1. ## Euler's Reflection Formula...

What is the first formula in "Proof" and how can I prove it?

Euler's Reflection Formula - ProofWiki

Thank you...

2. ## Re: Euler's Reflection Formula...

Originally Posted by Also sprach Zarathustra
What is the first formula in "Proof" and how can I prove it?...
If as 'first formula' You mean that...

$\displaystyle \sin \pi z = \pi\ z\ \prod_{n \ne 0} (1-\frac{z}{n})\ e^{\frac{z}{n}$ (1)

... then that's a perfect rubbish and I suggest You don't waste time trying to 'demonstrate' it...

Kind regards

$\displaystyle \chi$ $\displaystyle \sigma$

3. ## Re: Euler's Reflection Formula...

Originally Posted by chisigma
If as 'first formula' You mean that...

$\displaystyle \sin \pi z = \pi\ z\ \prod_{n \ne 0} (1-\frac{z}{n})\ e^{\frac{z}{n}$ (1)

... then that's a perfect rubbish and I suggest You don't waste time trying to 'demonstrate' it...

Kind regards

$\displaystyle \chi$ $\displaystyle \sigma$

I came up with idea, tell me if that is wrong....

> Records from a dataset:
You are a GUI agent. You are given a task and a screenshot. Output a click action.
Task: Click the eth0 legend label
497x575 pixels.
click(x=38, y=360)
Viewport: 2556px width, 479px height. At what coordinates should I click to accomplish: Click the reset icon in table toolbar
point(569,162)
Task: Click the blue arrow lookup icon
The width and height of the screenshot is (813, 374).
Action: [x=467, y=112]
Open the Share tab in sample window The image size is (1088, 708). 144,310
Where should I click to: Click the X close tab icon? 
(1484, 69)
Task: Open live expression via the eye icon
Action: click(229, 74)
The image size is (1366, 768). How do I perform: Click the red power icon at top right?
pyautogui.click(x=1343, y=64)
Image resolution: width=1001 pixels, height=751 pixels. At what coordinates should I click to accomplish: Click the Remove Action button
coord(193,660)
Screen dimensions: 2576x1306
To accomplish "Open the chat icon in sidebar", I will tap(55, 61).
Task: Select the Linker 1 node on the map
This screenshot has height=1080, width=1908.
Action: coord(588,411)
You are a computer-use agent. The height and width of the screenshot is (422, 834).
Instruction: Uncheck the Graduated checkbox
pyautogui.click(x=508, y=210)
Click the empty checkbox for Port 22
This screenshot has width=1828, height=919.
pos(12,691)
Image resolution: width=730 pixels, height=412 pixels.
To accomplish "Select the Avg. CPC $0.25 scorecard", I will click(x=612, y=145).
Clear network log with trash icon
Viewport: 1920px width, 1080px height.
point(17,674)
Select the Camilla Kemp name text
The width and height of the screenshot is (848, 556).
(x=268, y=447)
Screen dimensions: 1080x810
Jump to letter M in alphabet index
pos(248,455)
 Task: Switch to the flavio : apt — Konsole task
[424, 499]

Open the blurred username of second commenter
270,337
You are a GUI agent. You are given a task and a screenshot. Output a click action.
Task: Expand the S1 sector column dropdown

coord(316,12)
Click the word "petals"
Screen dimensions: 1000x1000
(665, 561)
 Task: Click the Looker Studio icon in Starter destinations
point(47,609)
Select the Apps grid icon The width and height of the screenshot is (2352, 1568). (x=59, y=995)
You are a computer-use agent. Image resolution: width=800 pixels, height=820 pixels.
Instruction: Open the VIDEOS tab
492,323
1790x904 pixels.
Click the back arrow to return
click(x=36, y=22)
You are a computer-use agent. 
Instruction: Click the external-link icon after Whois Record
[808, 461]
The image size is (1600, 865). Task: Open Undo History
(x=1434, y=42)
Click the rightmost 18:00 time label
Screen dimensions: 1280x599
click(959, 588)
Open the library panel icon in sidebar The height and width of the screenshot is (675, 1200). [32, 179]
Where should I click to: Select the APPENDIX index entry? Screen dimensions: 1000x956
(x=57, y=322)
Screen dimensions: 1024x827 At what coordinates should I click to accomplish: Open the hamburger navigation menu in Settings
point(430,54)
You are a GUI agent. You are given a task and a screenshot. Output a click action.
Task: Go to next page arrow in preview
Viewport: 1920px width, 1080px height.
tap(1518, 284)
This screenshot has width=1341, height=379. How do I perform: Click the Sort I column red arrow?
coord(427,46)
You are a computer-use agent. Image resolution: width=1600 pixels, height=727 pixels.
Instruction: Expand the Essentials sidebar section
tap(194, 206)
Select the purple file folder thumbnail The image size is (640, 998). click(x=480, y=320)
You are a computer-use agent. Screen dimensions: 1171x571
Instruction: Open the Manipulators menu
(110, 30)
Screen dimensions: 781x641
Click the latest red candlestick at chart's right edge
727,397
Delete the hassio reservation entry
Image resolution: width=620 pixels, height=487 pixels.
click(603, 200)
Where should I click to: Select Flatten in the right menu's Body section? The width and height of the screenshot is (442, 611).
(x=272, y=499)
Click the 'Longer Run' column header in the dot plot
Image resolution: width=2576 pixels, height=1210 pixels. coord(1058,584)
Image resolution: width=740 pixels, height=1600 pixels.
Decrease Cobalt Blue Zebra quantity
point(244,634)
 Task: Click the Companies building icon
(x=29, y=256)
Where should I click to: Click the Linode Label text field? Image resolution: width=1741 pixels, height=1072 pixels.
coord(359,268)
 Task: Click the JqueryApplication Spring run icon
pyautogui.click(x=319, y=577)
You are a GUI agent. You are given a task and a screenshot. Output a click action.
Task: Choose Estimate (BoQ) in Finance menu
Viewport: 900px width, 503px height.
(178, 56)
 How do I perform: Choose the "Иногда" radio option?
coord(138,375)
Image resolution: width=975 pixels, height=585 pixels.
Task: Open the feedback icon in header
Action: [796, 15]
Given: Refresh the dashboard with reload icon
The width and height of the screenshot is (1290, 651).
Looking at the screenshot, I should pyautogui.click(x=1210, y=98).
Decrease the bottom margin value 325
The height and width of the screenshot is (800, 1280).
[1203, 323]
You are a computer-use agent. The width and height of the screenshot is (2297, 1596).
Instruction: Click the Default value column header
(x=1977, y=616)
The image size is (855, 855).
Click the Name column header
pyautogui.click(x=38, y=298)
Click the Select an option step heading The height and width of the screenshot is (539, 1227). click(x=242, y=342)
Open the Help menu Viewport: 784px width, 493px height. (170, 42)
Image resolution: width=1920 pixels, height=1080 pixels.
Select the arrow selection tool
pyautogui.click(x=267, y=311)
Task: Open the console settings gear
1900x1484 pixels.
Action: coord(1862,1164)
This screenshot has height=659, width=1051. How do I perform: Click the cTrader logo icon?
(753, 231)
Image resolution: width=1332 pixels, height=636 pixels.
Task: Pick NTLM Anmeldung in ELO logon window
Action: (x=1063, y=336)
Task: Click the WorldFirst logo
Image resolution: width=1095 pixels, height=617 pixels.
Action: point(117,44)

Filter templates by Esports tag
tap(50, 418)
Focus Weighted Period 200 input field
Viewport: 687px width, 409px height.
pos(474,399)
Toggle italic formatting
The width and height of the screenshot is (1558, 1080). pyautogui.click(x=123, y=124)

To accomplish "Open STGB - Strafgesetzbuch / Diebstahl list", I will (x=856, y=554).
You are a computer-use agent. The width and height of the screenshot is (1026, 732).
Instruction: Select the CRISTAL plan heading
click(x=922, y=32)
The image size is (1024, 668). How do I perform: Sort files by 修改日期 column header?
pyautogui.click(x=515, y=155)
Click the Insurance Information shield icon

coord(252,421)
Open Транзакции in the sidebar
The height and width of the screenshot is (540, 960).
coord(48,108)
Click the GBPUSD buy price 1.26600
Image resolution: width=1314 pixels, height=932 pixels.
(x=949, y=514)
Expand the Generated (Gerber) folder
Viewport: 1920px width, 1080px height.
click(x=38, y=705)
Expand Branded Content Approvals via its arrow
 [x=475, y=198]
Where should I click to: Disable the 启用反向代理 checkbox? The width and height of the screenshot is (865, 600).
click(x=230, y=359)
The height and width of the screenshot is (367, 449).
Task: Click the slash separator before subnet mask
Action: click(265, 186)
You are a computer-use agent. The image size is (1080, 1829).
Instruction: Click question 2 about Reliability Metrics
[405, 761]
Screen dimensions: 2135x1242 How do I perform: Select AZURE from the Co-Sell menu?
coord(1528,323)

> Set of tasks:
1 - Using the forum thread on Euler's reflection formula, decide whether each statement agrees with it: (a) The opening post names a ProofWiki page. (b) The reply by chisigma recommends putting effort into demonstrating formula (1). (c) The last post asks whether an idea is wrong.
2 - Retype part of the forum thread on Euler's reflection formula, beginning at the words that have "1. ## Euler's" and stopping after "I prove it?...".

> The replies:
1 -
(a) Yes: "Euler's Reflection Formula - ProofWiki"
(b) No: "I suggest You don't waste time trying to 'demonstrate' it"
(c) Yes: "I came up with idea, tell me if that is wrong"

2 -
1. ## Euler's Reflection Formula...

What is the first formula in "Proof" and how can I prove it?

Euler's Reflection Formula - ProofWiki

Thank you...

2. ## Re: Euler's Reflection Formula...

Originally Posted by Also sprach Zarathustra
What is the first formula in "Proof" and how can I prove it?...